This article originally appeared on Ethan Hein’s blog.

You can put all recorded music techniques and gestures into three categories: realist, hyperrealist, and surrealist. These categories have soft boundaries that broadly overlap. Nevertheless, I find them to be a useful way to organize my thinking about sonic aesthetics.

Realist recording

Realist recording is the sound of humans playing live in the same location at the same time. This category includes:

  • All recordings before the invention of multitrack tape
  • Nearly all classical recordings (aside from electronic/electroacoustic works)
  • Nearly all mainstream jazz recordings
  • All bluegrass, folk, and traditional recordings
  • All rock and pop live albums
  • Early Beatles albums

You can signal “realness” in a recording through the performance qualities — if there are imperfections and stumbles, it’s a sign that the recording wasn’t edited or doctored.

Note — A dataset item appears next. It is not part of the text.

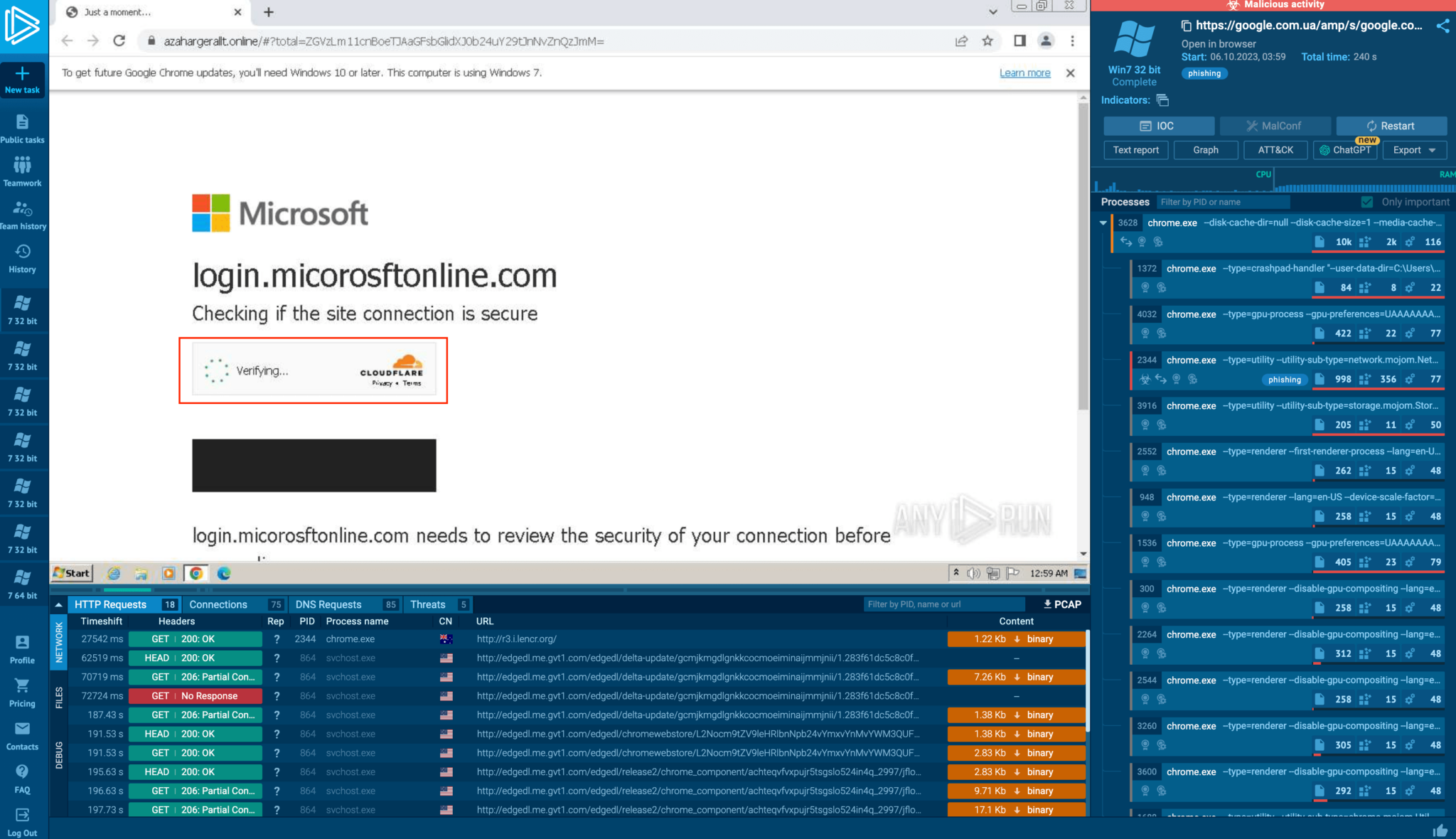Open the Teamwork sidebar icon
Screen dimensions: 1456x839
click(x=23, y=171)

Poor sound quality and uneven mixing can be a sign of “realness.” In a discussion of sound design for video games, Greg DeBeer describes sonic realism as the sound of TV news, documentaries, or independent films — think low fidelity, unimproved by EQ or other effects.

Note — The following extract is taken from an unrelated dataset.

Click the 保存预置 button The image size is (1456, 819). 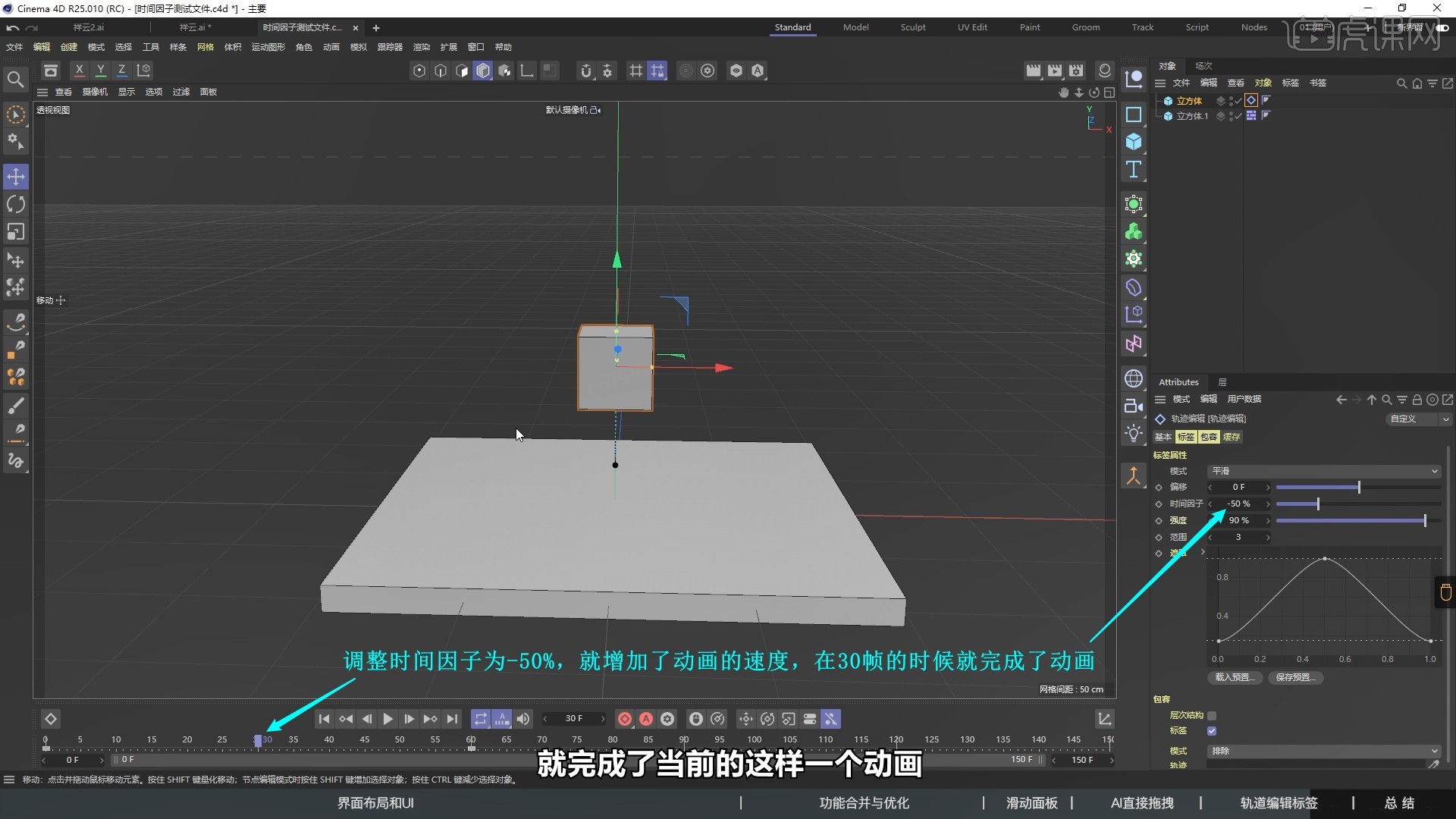click(1296, 678)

Note that the important thing here is not the fact of an undoctored performance, but the impression or illusion of one. For example, the Grateful Dead’s Europe ’72 album seems to be a warts-and-all live record, but the vocals were rerecorded in the studio. They’re still a little rough (it’s the Grateful Dead, after all), but they’re nowhere near as messy as when they were actually performed onstage.

Even without such overt manipulation, “realistic” recordings depart from reality in other crucial ways. For example, the performances might have been selected from many takes. Also, an unedited live recording is still a recording. The timbre of the sounds is shaped by the microphones, preamplifiers, mixing board, tape, and so on.

Hyperrealist recording

Hyperrealist recording is like reality, but better. A casual listener might experience the recording as a document of a real-time performance, but close listening reveals various enhancements: effects, overdubbing, splicing, and so on. In the sound design context, Greg DeBeers describes hyper-realism as “action movie style… Sounds are over the top with extreme detail and EQ.”

This category includes:

  • Most mainstream rock (not counting extreme psychedelia)
  • Nearly all mainstream pop from 1960 through 1980 (i.e., Motown)
  • Mid-period Beatles records (i.e., Revolver and Rubber Soul)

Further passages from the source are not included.